Please convert every line of the listing below into a JSON list of strings, one string per line, leaving out blank lines.

------------------------------

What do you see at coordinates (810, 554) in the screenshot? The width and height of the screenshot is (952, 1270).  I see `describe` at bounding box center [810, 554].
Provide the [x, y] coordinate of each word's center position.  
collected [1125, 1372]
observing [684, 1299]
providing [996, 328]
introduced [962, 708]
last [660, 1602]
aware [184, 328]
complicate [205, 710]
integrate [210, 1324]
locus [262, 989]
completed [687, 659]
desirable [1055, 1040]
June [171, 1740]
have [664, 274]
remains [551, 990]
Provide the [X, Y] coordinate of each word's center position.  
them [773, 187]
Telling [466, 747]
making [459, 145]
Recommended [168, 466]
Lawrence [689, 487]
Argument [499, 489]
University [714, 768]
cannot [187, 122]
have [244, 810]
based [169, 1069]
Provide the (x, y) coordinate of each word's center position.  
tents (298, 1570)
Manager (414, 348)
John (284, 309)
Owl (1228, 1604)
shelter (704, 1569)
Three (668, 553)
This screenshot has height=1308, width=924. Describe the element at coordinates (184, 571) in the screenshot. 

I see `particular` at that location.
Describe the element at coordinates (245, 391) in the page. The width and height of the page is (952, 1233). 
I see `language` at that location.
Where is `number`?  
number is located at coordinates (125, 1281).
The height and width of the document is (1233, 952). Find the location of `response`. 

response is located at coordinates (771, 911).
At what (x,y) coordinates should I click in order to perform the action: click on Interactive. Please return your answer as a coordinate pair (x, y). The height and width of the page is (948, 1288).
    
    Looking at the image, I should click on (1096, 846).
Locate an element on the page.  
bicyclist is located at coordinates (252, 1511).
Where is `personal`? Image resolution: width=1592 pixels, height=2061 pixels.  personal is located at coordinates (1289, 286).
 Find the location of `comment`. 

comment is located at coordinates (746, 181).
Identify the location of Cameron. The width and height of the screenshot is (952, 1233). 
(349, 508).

------------------------------

### Response to the task:
[
  "What do you see at coordinates (810, 554) in the screenshot? The width and height of the screenshot is (952, 1270).  I see `describe` at bounding box center [810, 554].",
  "Provide the [x, y] coordinate of each word's center position.  ",
  "collected [1125, 1372]",
  "observing [684, 1299]",
  "providing [996, 328]",
  "introduced [962, 708]",
  "last [660, 1602]",
  "aware [184, 328]",
  "complicate [205, 710]",
  "integrate [210, 1324]",
  "locus [262, 989]",
  "completed [687, 659]",
  "desirable [1055, 1040]",
  "June [171, 1740]",
  "have [664, 274]",
  "remains [551, 990]",
  "Provide the [X, Y] coordinate of each word's center position.  ",
  "them [773, 187]",
  "Telling [466, 747]",
  "making [459, 145]",
  "Recommended [168, 466]",
  "Lawrence [689, 487]",
  "Argument [499, 489]",
  "University [714, 768]",
  "cannot [187, 122]",
  "have [244, 810]",
  "based [169, 1069]",
  "Provide the (x, y) coordinate of each word's center position.  ",
  "tents (298, 1570)",
  "Manager (414, 348)",
  "John (284, 309)",
  "Owl (1228, 1604)",
  "shelter (704, 1569)",
  "Three (668, 553)",
  "This screenshot has height=1308, width=924. Describe the element at coordinates (184, 571) in the screenshot. ",
  "I see `particular` at that location.",
  "Describe the element at coordinates (245, 391) in the page. The width and height of the page is (952, 1233). ",
  "I see `language` at that location.",
  "Where is `number`?  ",
  "number is located at coordinates (125, 1281).",
  "The height and width of the document is (1233, 952). Find the location of `response`. ",
  "response is located at coordinates (771, 911).",
  "At what (x,y) coordinates should I click in order to perform the action: click on Interactive. Please return your answer as a coordinate pair (x, y). The height and width of the page is (948, 1288).",
  "    Looking at the image, I should click on (1096, 846).",
  "Locate an element on the page.  ",
  "bicyclist is located at coordinates (252, 1511).",
  "Where is `personal`? Image resolution: width=1592 pixels, height=2061 pixels.  personal is located at coordinates (1289, 286).",
  " Find the location of `comment`. ",
  "comment is located at coordinates (746, 181).",
  "Identify the location of Cameron. The width and height of the screenshot is (952, 1233). ",
  "(349, 508)."
]